Accident severity in New York State

Exploratory data analysis

Research question(s)

What are the major factors affecting accident severity?

How does time of day affect accident severity?

How does weather affect the probability of an accident being deemed less/more severe?

Data collection and cleaning

This data set was collected using multiple APIs that provide streaming traffic incident (or event) data. These APIs broadcast traffic data captured by a variety of entities, such as the US and state departments of transportation, law enforcement agencies, traffic cameras, and traffic sensors within the road-networks.

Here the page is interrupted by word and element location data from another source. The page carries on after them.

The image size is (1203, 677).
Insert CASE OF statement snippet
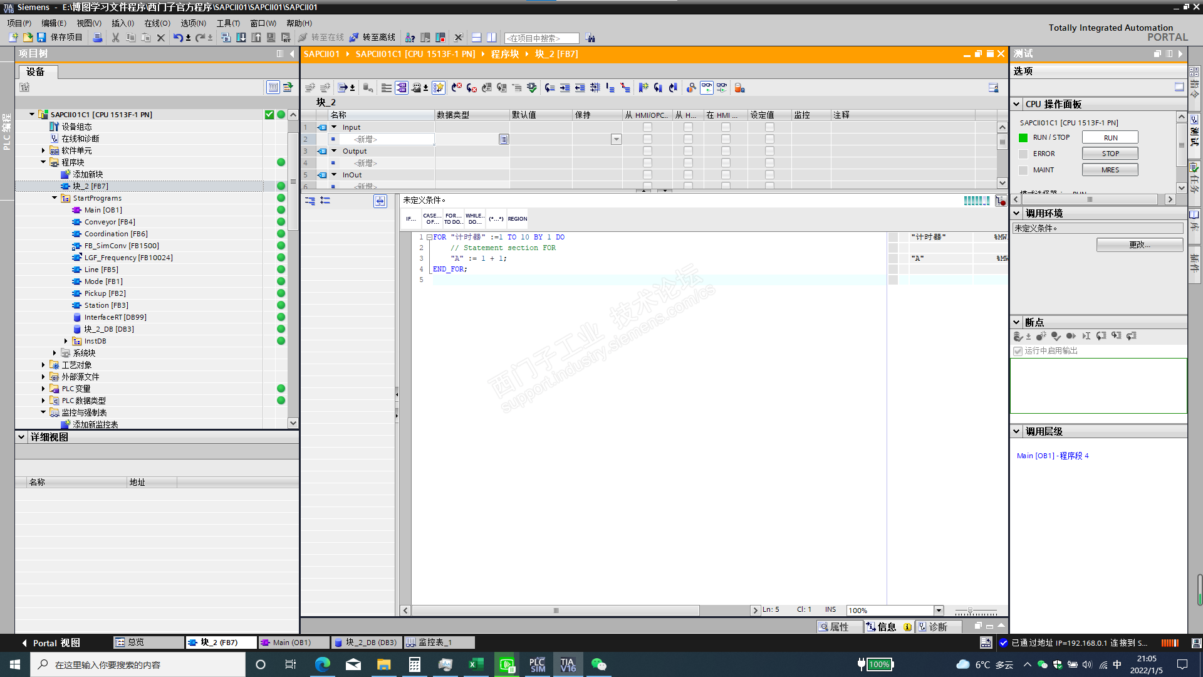432,219
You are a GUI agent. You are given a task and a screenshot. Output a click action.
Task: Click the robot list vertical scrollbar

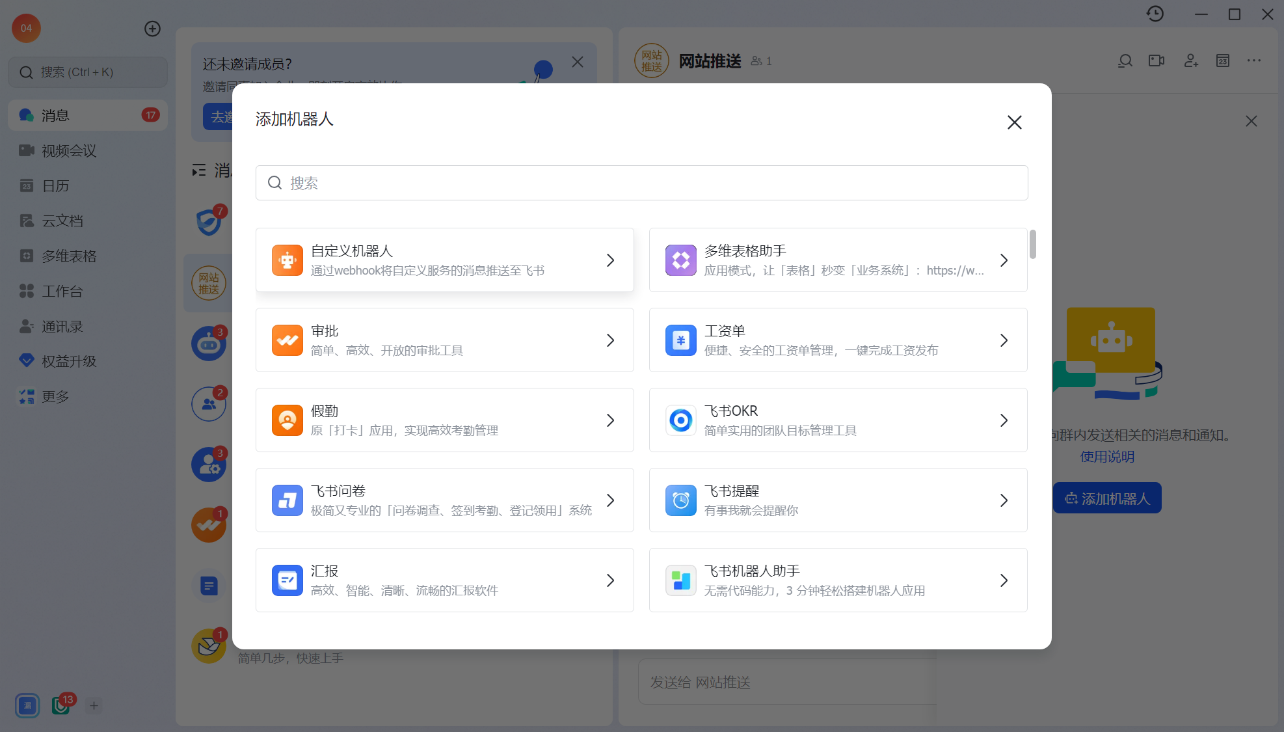(1033, 244)
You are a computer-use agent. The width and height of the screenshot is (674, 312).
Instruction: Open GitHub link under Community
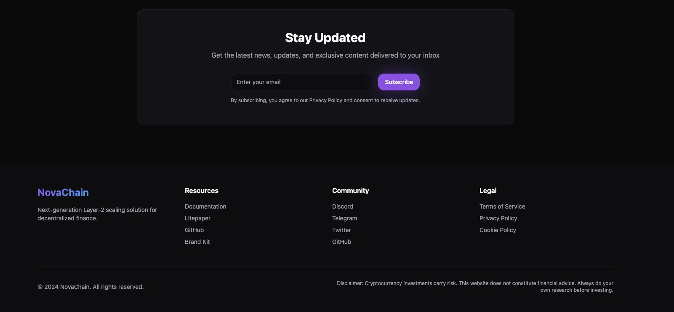(x=341, y=242)
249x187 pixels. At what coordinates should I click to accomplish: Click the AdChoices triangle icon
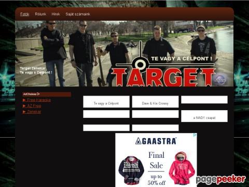[x=38, y=94]
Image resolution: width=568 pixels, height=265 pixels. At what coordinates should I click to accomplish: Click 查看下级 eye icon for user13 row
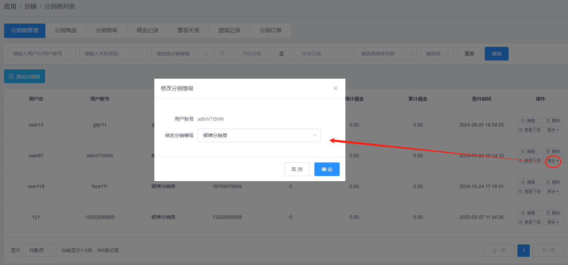coord(521,130)
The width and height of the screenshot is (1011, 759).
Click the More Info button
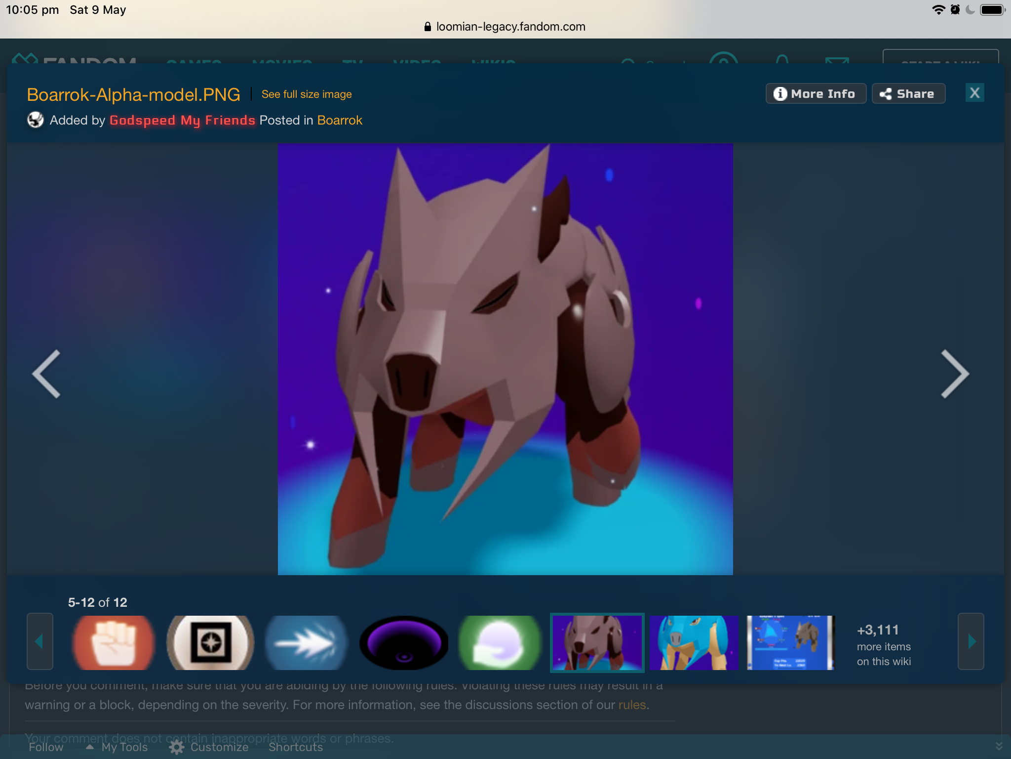(x=816, y=94)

The full data set was collected for analysis in the paper Moosavi, Sobhan, Mohammad Hossein Samavatian, Srinivasan Parthasarathy, and Rajiv Ramnath. “A Countrywide Traffic Accident Dataset.”, 2019 and is available in full from Kaggle. Moosavi’s team collected traffic accident data from 2016-2021 for 49 US States.

Cleaning of the data set for this analysis involved narrowing the scope of the data set to just accidents occurring in the state of New York in the 5 year time frame. This analysis also choose to limit the focus of “Accident Infrastructure” variables to the four most common types as many indicators were present in <<1% of the observations.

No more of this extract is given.